Não se pode imaginar que, nos dias de hoje, um crime como o narrado acima, deixe o seu autor impune, reeditando a nojenta tese da “legítima defesa da honra”, a qual deixou vários assassinos soltos no século passado. No final das contas, é considerar a vítima culpada pela própria morte. Marcos Antônio foi executado sem chances de defesa num crime premeditado. Nem a sua defesa considerava a hipótese de absolvição, pedindo uma pena mais branda. A decisão final, surpreendente, revolta quem defende a justiça e vê no crescimento da violência um dos grandes males da sociedade atualmente. Quem não aceita a leniência de nossa Justiça não pode ficar alheio a esta sentença, que premia alguém que matou, admitiu a autoria e não ficou pelo menos um dia encarcerado. Não há justificativas para um crime como o que Cláudio cometeu. Aliás, nenhum ato de violência tem como ser justificado.
 
Hoje, o assassino está solto e, por causa de sua conduta anterior, continua por aí, ameaçando as vidas dos que vivem ao seu redor.
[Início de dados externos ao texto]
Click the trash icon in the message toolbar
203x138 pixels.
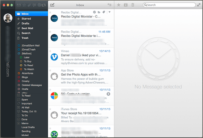coord(133,5)
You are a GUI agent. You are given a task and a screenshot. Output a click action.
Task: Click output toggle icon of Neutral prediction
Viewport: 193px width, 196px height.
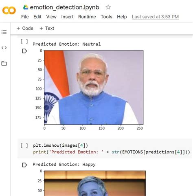point(24,51)
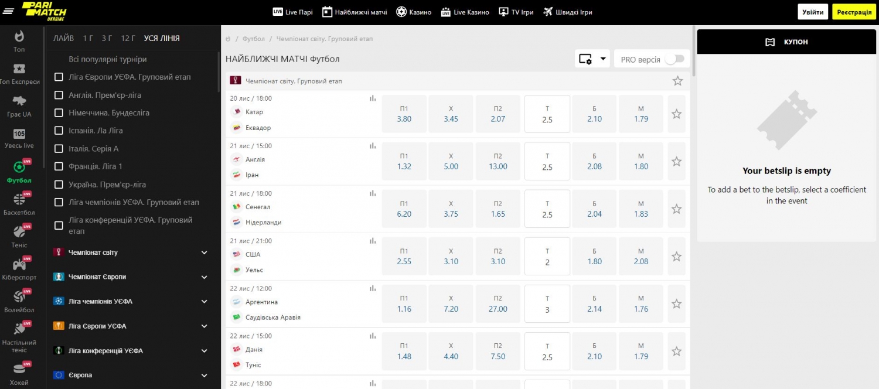Favorite the Катар vs Еквадор match star
Image resolution: width=879 pixels, height=389 pixels.
click(676, 114)
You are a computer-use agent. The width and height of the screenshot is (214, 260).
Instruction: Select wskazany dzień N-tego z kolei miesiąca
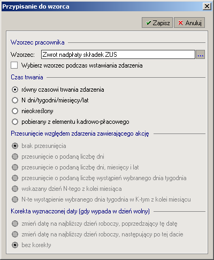coord(15,189)
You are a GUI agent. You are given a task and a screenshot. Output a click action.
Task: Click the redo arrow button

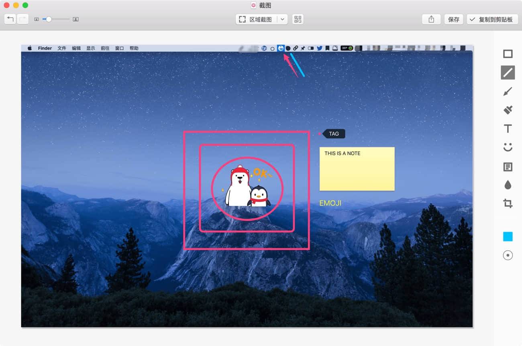click(23, 19)
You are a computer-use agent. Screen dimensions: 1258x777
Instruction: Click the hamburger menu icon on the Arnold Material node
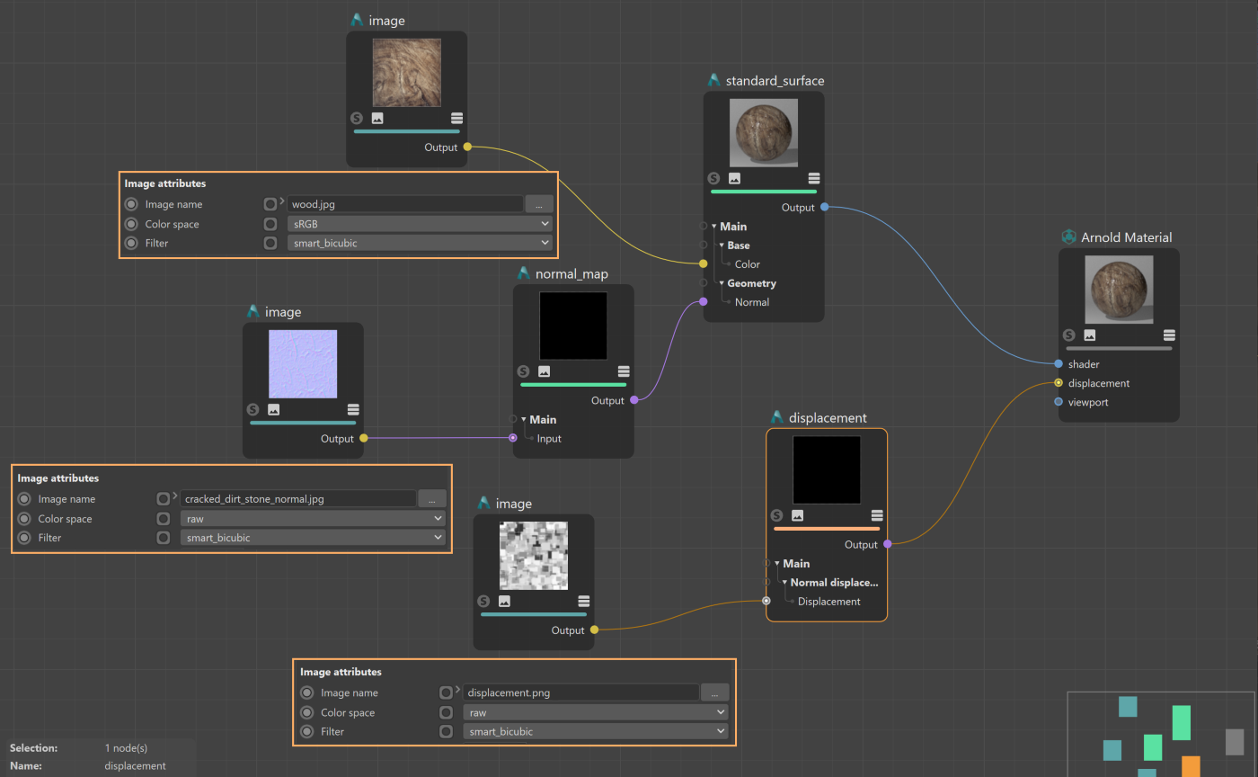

Como ocorreu no caso que o levou a julgamento, ele pode sacar de uma arma e balear qualquer um, utilizando a mesma justificativa. A decisão do júri, extremamente machista e retrógrada, é um recado para outros, de que podem tirar a vida do semelhante e não sofrer as consequências deste ato. À família da vítima, fica a tristeza, a dor e a certeza de que a Justiça brasileira hoje não contempla os interesses da maioria dos cidadãos. É uma situação revoltante e, ao mesmo tempo, constrangedora para todos os cidadãos de bem em pleno século XXI. Esperamos que os julgadores não se arrependam desta decisão caso uma nova tragédia aconteça se o comerciante voltar a agir da mesma forma.